Thank you again to those of you who continued to visit my blog even though I have not posted in some time. More recently, I have been struggling with my FMS symptoms and have had to prioritize the tasks I needed to accomplish during each day. As such my writing fell temporarily to the wayside. I have decided to dedicate my blog writing to dealing with topics related to FMS until the end of May (which is the FMS Awareness month), including reviewing books as well as activities/tools that have helped and are helping me in my process.
Until Next Time!
- How Exercise Fits In to Fibromyalgia Treatment (everydayhealth.com)
- Fibromyalgia Pain During Your Period (everydayhealth.com)
- Hoping for a New Beginning (lbwebb.wordpress.com)
- Fibromyalgia prevalence at 2.1 percent of general German population (eurekalert.org)
- How to deal with people who think fibromyalgia is not a disease (fibromyalgiacareblog.com)
- Fibromyalgia Week Roundup – Fibro Awareness (cinderellasglasspr.wordpress.com)
- What Is Fibromyalgia? (drpattyschronicintractablepainandyou.wordpress.com)
3 thoughts on “He tells me to write Fibromyalgia…”
Thanks for sharing this. I too have Fibromyalgia and it is hard to live with and especially to work with. At the moment I am off work sick with a chest infection. It was so bad that I had to leave London early to come home because I had a fever and was shaking in the hotel. I had two doctors out to my home and felt so weak that days later I couldn’t stand up in the shower for as much time as I needed to.

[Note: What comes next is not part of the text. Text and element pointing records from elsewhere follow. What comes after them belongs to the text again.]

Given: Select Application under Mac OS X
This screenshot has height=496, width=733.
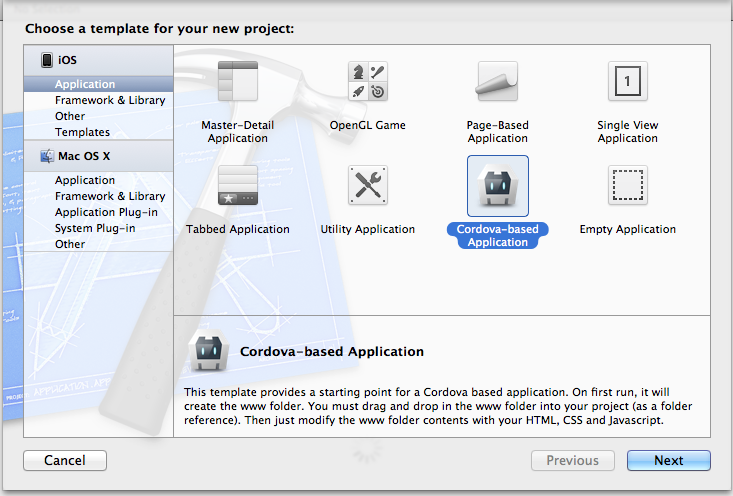Looking at the screenshot, I should (85, 180).
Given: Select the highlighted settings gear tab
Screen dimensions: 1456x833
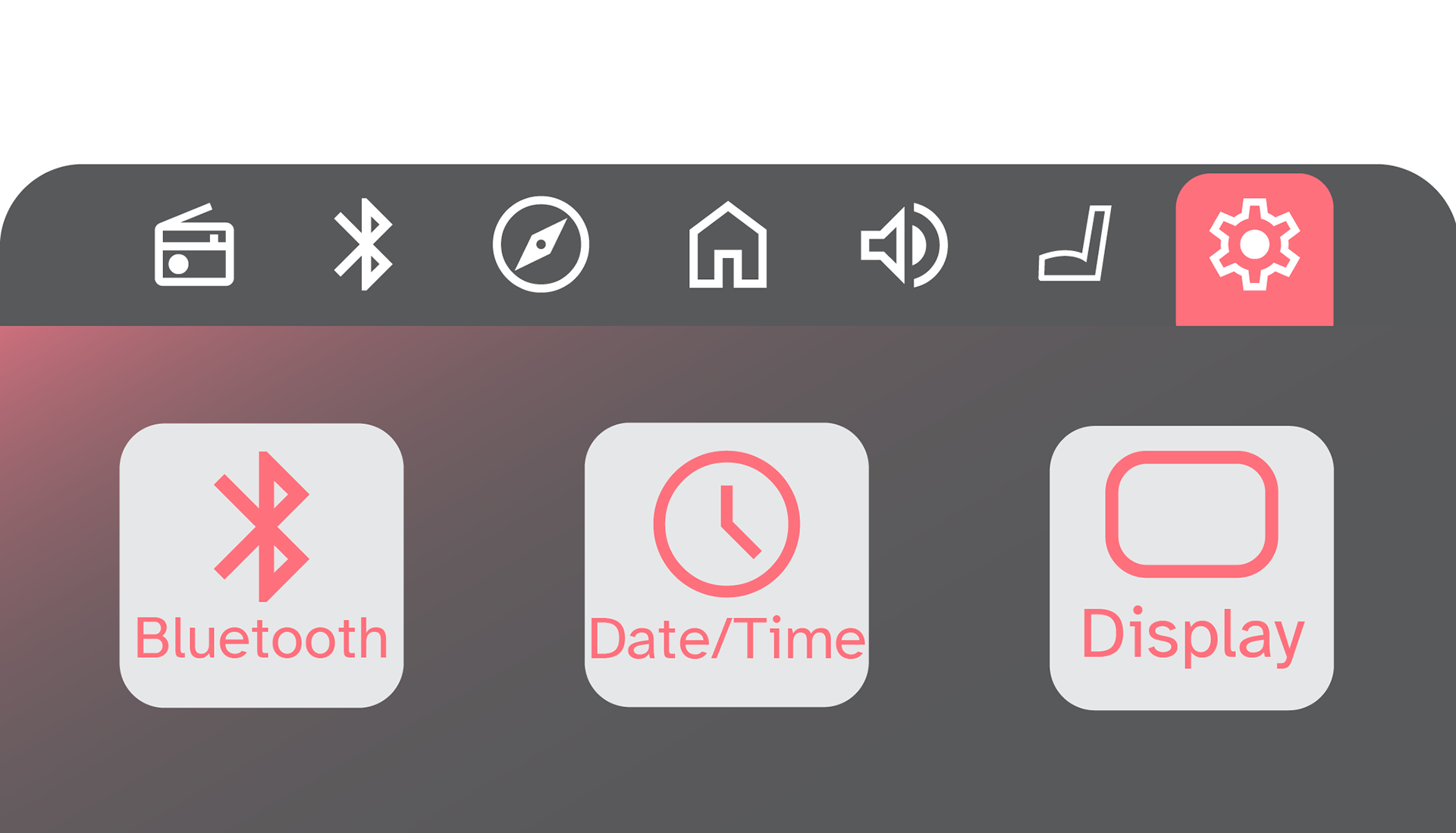Looking at the screenshot, I should pyautogui.click(x=1254, y=250).
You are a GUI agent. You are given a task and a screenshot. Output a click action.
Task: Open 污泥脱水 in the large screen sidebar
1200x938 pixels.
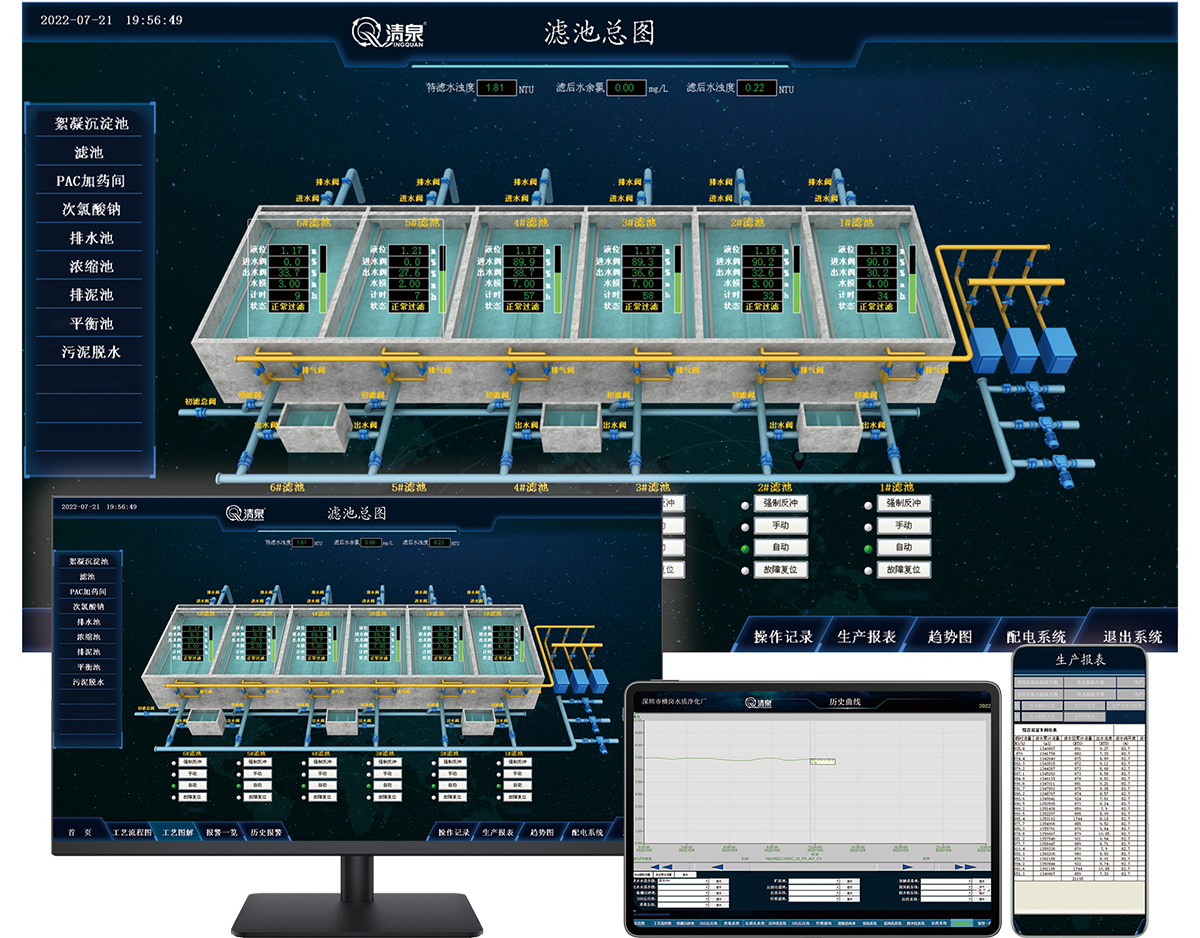pyautogui.click(x=91, y=352)
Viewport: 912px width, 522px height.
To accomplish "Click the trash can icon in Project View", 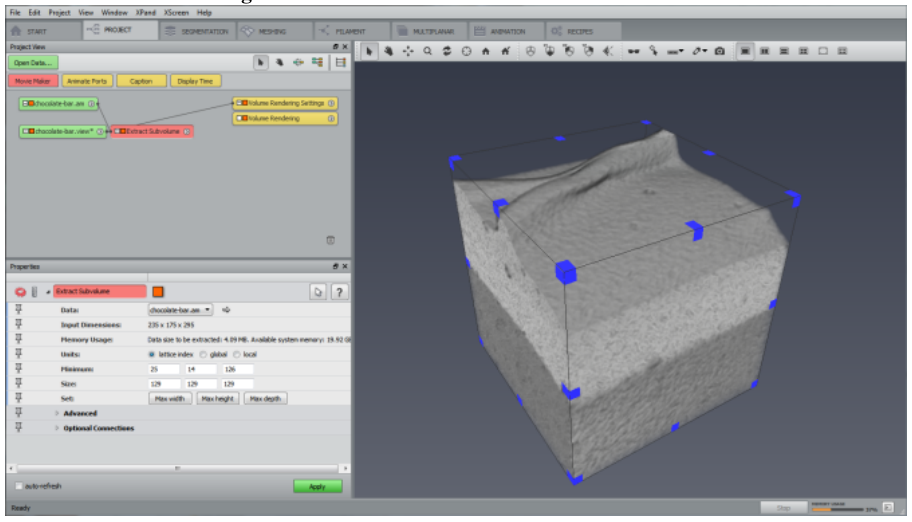I will pos(330,240).
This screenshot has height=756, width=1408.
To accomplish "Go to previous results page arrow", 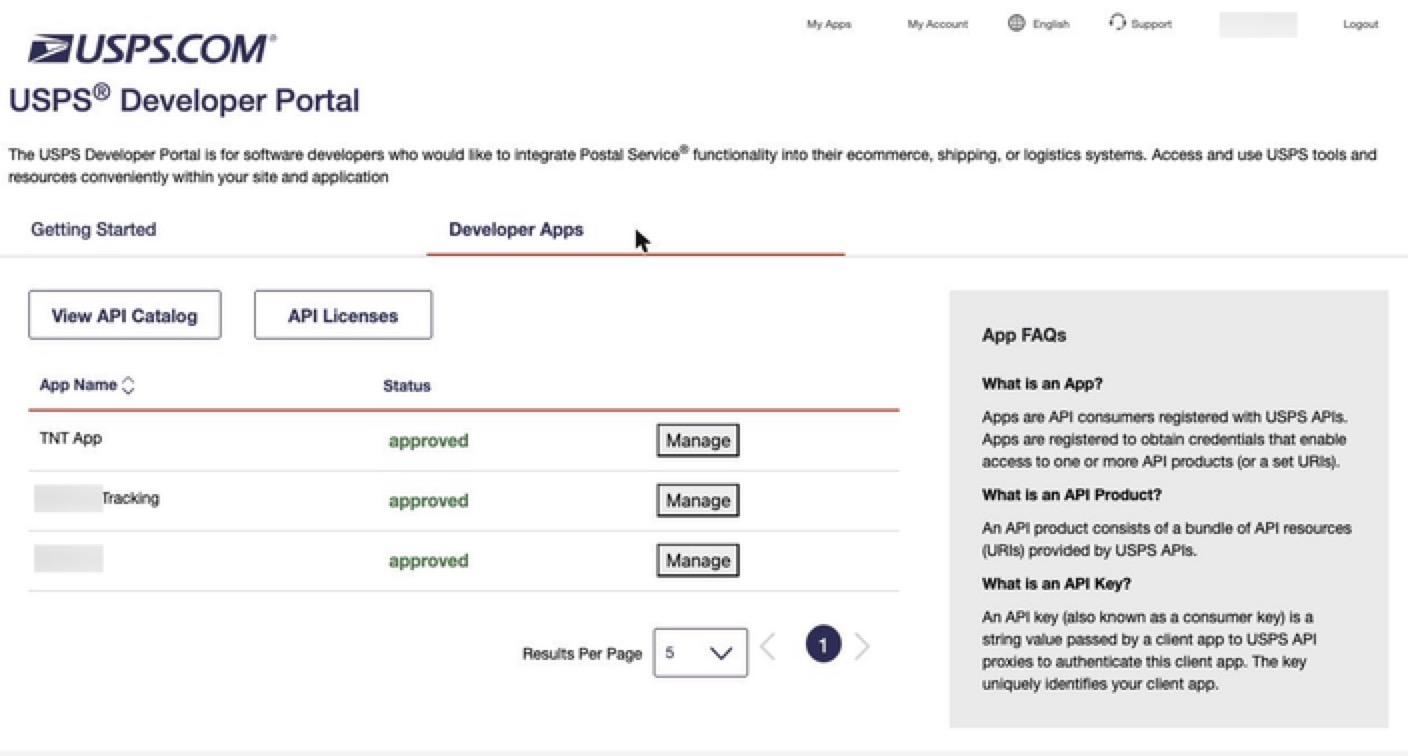I will (768, 646).
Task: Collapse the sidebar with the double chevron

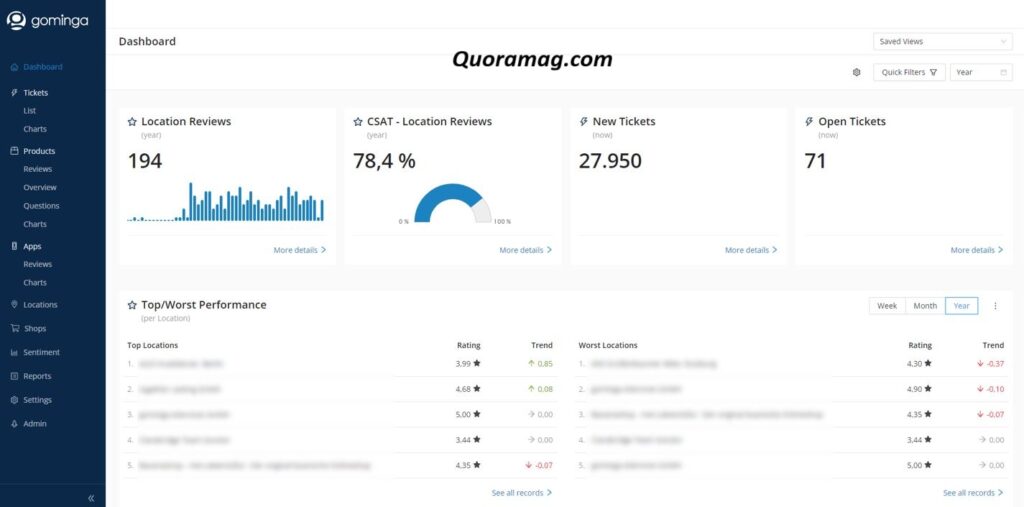Action: click(91, 497)
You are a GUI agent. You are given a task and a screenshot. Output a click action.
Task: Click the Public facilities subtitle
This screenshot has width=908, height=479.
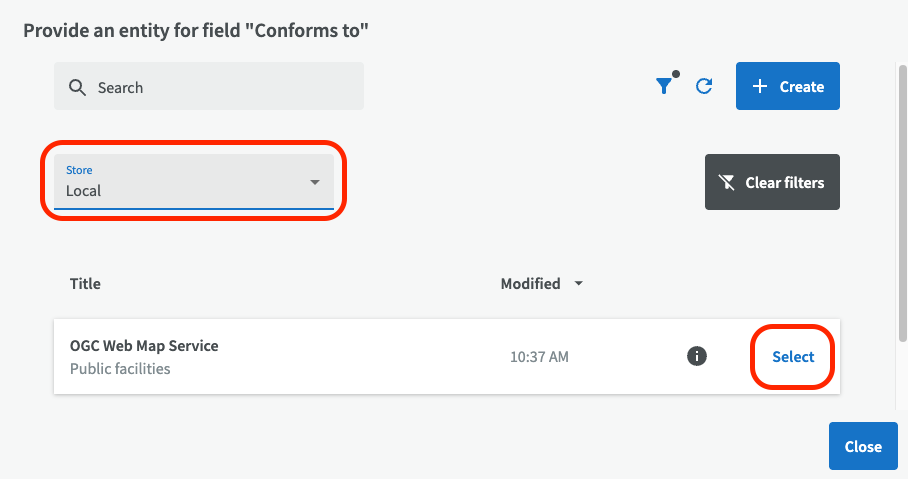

Although I am on the mend, this infection has left me weaker than previous times and I often wonder, is it because of my Fibromyalgia that I am so weak or because of the infection or is it the combination of both together. I was doing relatively well with my pain and lethargy before this infection so lets hope it soon passes. I understand why you haven’t posted as much but I am glad you are still continuing to blog when you can, keep up the great work.
It was such a pleasure to read your message. Winter tends to be a difficult time for me as well as others. I am sorry to hear that you have had to struggle so very much with an infection, which can only cause your FM symtoms to be that much worse. I’ve been trying to get it together in the last couple of weeks. Ultimately, I decided to take a break from studies in order to take care of myself. Starting this week, I will be writing about this decision and am hopeful that my words will give encouragement to those who are momentarily discouraged. Thanks again for your support. 🙂
Sometimes it’s good to take a break to take time out for you. I think it will be good to encourage others through your words. You are good with words. Thanks for your support too.